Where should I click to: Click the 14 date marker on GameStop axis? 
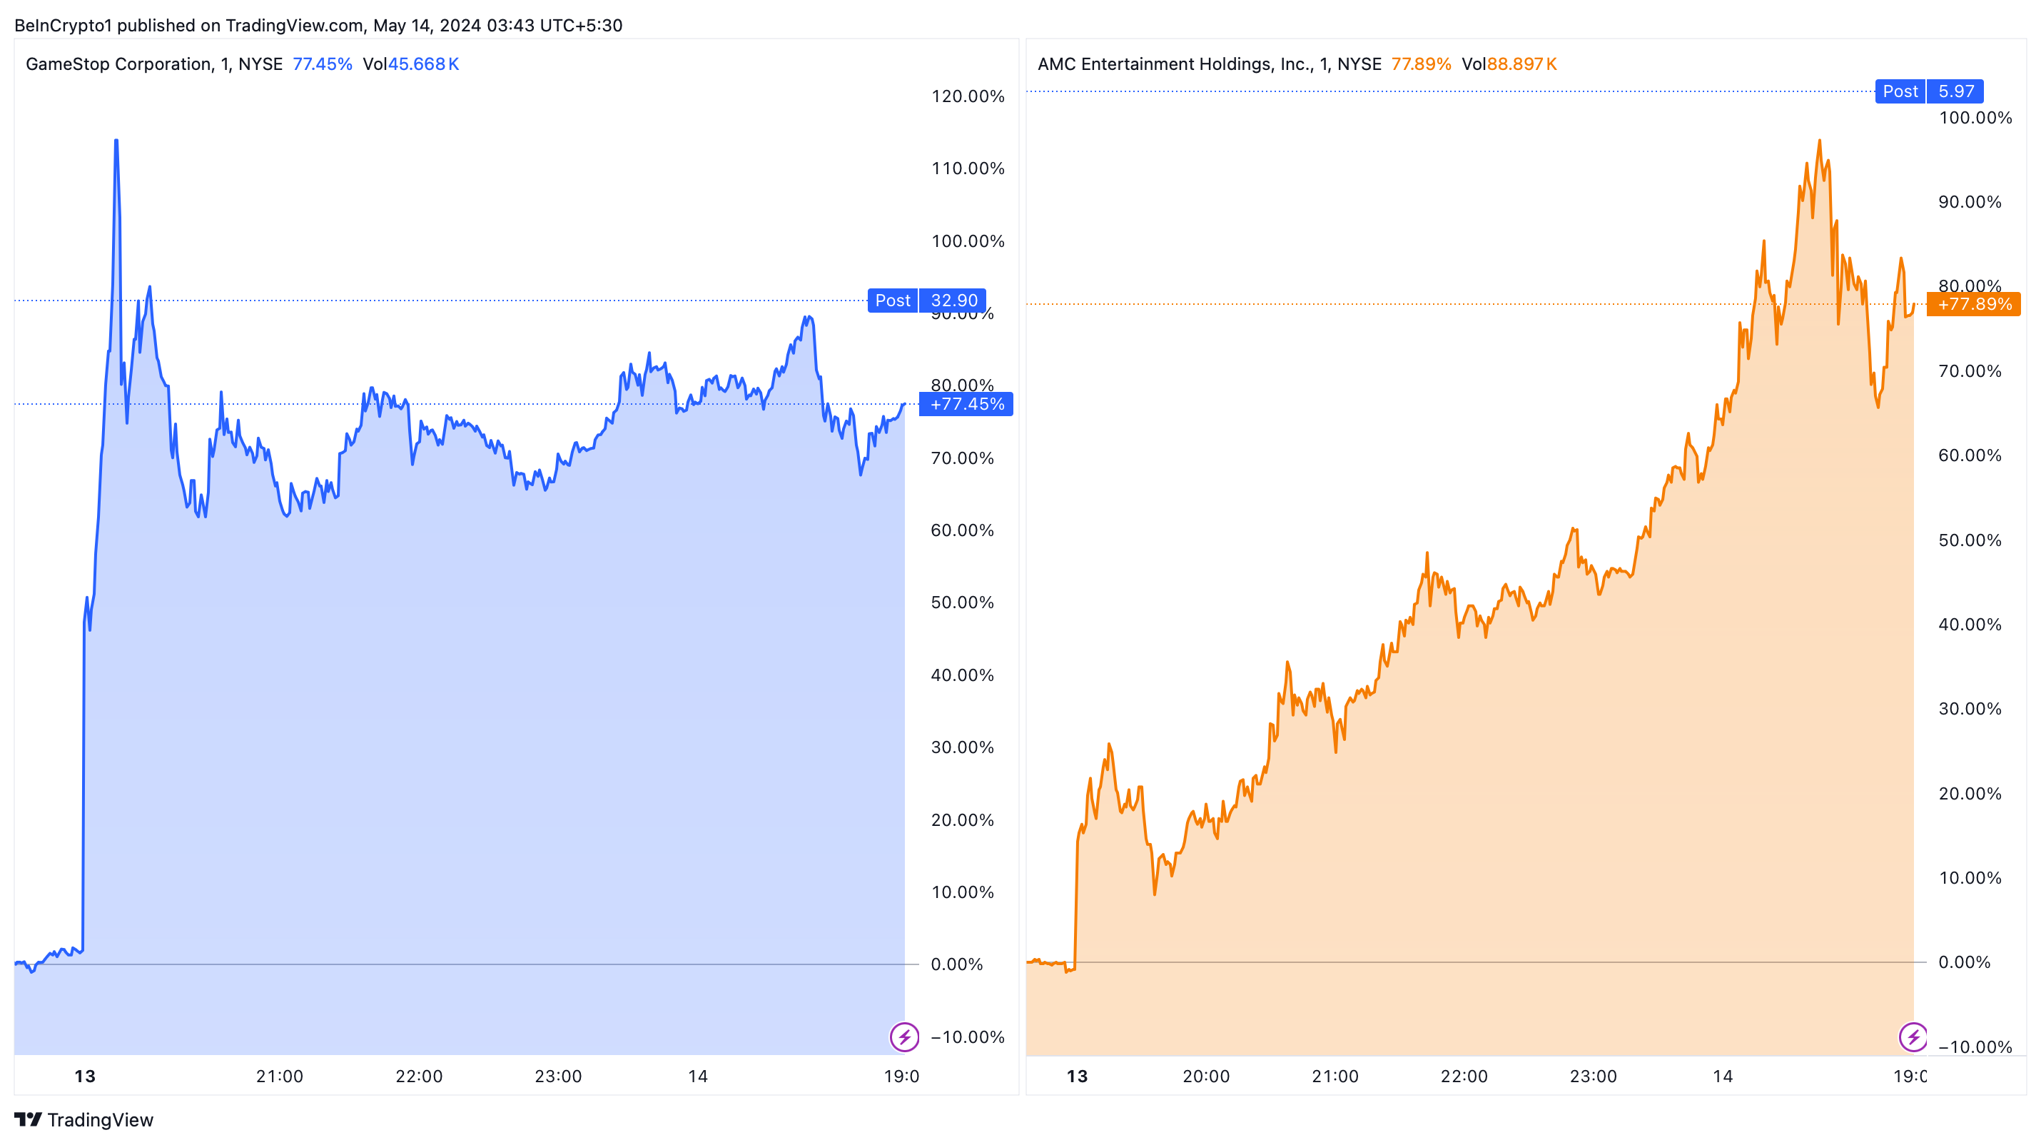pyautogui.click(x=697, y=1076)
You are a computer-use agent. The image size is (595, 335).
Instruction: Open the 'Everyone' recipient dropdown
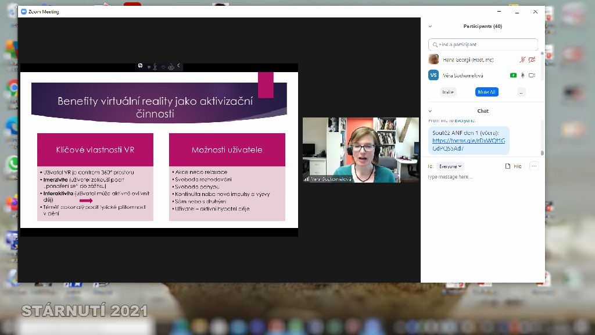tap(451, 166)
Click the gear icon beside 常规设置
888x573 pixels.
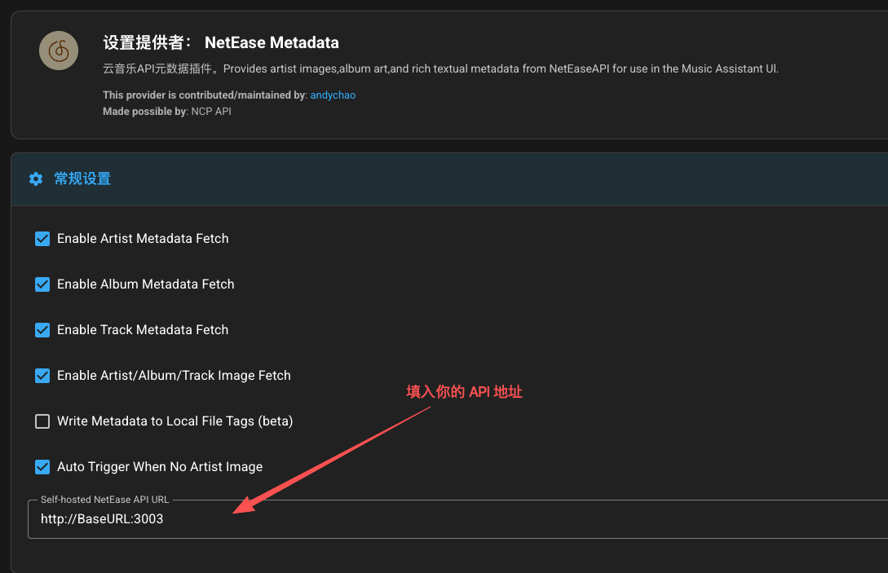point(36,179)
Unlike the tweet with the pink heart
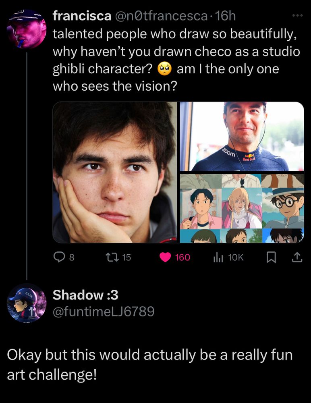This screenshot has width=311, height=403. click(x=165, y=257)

ACTION ITEM: Reproduce the data word for word without its images.

ANSWER FOR THIS EXERCISE:
Where should I click to: Click the 14 date marker on GameStop axis? 
pyautogui.click(x=697, y=1076)
You are a computer-use agent. The image size is (595, 335).
Instruction: Open the 'Everyone' recipient dropdown
tap(451, 166)
Click the gear icon beside 常规设置
888x573 pixels.
point(36,179)
Unlike the tweet with the pink heart
This screenshot has width=311, height=403. click(x=165, y=257)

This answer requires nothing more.